In the review of 77 SSc patients, the median length of follow-up was 12 months; 28.6% of patients developed recurrences of GAVE, the median number of relapse being one (range: 1–4).18–40 In our experience, a higher number of SSc patients experienced a recurrence of watermelon stomach (33.3%) within 3–24 months after its initial diagnosis. Our data underline that SSc patients require long-term follow-up of watermelon stomach to detect its relapse at an early stage. In our five SSc patients who exhibited recurrence of watermelon stomach, course was favourable after initiation of conservative measures (20%) and endoscopic procedures (80%).

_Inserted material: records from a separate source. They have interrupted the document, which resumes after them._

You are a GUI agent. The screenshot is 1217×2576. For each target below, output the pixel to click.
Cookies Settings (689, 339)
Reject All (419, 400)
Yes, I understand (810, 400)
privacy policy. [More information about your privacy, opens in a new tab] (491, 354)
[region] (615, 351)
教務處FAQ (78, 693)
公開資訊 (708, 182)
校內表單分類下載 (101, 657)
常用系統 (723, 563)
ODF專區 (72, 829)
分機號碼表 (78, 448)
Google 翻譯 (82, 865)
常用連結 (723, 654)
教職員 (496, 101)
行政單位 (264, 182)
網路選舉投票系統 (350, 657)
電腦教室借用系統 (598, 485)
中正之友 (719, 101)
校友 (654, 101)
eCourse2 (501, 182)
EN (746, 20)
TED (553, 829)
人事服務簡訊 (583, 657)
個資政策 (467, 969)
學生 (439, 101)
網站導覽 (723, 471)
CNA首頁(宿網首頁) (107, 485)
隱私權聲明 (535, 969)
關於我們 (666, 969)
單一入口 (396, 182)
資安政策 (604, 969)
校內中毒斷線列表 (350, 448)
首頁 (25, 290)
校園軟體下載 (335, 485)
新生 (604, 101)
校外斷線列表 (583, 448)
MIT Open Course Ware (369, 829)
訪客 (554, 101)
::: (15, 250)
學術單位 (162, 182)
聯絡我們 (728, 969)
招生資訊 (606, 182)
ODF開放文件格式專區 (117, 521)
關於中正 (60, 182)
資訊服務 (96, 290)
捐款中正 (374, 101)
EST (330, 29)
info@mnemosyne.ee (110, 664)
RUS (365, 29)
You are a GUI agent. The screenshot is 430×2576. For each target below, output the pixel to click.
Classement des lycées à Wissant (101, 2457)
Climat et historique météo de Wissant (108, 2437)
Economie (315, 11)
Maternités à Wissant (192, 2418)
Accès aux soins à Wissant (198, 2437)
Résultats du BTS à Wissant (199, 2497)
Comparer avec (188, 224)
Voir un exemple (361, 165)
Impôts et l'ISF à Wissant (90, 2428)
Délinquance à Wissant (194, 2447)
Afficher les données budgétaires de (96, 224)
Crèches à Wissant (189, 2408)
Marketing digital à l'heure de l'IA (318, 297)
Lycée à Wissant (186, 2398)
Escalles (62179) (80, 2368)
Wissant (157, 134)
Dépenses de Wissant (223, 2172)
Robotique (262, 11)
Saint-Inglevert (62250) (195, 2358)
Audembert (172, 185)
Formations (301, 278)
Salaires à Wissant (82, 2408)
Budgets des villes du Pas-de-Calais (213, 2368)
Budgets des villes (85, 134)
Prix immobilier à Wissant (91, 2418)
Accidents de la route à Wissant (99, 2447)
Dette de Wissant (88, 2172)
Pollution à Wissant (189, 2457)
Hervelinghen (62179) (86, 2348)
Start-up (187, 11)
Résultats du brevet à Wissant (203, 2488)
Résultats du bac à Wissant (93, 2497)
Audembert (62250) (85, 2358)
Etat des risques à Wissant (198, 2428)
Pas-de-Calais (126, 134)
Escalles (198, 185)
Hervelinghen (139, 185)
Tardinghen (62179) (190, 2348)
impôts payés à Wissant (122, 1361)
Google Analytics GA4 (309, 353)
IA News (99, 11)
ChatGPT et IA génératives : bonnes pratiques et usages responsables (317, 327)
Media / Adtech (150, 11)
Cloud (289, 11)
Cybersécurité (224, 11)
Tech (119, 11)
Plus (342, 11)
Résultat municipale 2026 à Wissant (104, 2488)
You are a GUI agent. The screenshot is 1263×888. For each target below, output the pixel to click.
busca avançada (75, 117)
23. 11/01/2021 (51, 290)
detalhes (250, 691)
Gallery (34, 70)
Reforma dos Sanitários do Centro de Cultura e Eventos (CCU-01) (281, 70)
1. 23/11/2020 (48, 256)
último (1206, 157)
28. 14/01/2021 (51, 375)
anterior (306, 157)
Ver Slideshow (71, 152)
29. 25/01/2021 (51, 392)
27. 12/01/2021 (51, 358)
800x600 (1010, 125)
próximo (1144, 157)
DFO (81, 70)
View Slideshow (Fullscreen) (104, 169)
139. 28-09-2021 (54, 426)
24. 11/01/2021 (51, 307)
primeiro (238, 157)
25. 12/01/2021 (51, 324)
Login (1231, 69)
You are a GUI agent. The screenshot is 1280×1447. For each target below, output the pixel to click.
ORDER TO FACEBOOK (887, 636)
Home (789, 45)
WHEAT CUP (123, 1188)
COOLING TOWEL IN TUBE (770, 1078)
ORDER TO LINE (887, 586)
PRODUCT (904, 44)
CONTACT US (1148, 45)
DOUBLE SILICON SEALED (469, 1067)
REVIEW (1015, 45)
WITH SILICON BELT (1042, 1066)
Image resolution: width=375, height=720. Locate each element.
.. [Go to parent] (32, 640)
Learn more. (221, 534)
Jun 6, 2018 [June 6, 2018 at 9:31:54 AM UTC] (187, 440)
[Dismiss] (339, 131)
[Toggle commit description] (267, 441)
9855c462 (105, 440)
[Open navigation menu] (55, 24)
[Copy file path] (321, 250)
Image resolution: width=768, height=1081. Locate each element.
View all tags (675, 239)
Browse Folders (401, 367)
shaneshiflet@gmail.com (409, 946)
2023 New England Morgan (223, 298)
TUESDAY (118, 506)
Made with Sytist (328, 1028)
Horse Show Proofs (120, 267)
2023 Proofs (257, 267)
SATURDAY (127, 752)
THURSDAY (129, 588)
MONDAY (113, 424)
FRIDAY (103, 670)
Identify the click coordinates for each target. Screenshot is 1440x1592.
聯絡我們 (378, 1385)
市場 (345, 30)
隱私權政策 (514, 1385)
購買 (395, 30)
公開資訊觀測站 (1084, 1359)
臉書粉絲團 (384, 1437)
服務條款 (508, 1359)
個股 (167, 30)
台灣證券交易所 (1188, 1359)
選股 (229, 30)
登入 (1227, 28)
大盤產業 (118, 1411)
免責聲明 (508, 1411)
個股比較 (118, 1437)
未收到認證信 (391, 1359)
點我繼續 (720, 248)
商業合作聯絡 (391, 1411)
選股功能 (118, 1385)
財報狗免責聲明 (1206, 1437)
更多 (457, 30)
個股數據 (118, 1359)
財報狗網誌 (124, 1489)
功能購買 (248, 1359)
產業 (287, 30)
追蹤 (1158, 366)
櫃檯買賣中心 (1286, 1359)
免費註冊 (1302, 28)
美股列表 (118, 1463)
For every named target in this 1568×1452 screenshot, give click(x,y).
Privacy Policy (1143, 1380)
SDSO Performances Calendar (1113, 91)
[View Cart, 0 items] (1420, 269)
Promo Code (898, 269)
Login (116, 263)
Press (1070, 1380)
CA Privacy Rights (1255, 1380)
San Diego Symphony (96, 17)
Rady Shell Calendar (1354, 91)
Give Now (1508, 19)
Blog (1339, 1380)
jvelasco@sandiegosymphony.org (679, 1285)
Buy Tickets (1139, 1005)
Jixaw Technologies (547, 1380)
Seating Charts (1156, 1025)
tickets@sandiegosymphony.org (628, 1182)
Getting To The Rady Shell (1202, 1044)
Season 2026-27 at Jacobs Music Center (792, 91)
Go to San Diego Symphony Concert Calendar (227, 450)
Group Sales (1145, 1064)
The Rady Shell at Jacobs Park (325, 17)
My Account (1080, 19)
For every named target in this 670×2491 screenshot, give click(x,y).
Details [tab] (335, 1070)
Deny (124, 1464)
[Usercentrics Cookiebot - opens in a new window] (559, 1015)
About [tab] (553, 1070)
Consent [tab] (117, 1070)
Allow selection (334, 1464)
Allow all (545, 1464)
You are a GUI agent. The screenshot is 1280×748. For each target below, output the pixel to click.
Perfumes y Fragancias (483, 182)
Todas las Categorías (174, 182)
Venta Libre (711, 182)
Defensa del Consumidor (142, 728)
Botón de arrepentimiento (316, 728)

Finally, in our review of 77 SSc, 6.4% of patients died of GAVE-related gastrointestinal bleeding (n = 1), cerebral infarction after partial gastrectomy (n = 1) and SSc-related renal crisis (n = 1).18–40 In our series, no patient directly died of watermelon stomach.
In conclusion, watermelon stomach should be considered when both chronic and unexplained iron-deficiency anaemia and/or gastrointestinal haemorrhage occur(s) in patients with SSc. Moreover, physicians should be aware that such gastrointestinal bleeding from watermelon stomach may occur any time during the course of SSc. In contrast, watermelon stomach may be the first manifestation of SSc; in essence, patients with unexplained watermelon stomach should undergo systematically directed questioning, complete physical examination and autoantibody testing to optimize both early diagnosis and management of underlying SSc.
Declaration of personal and funding interests: None.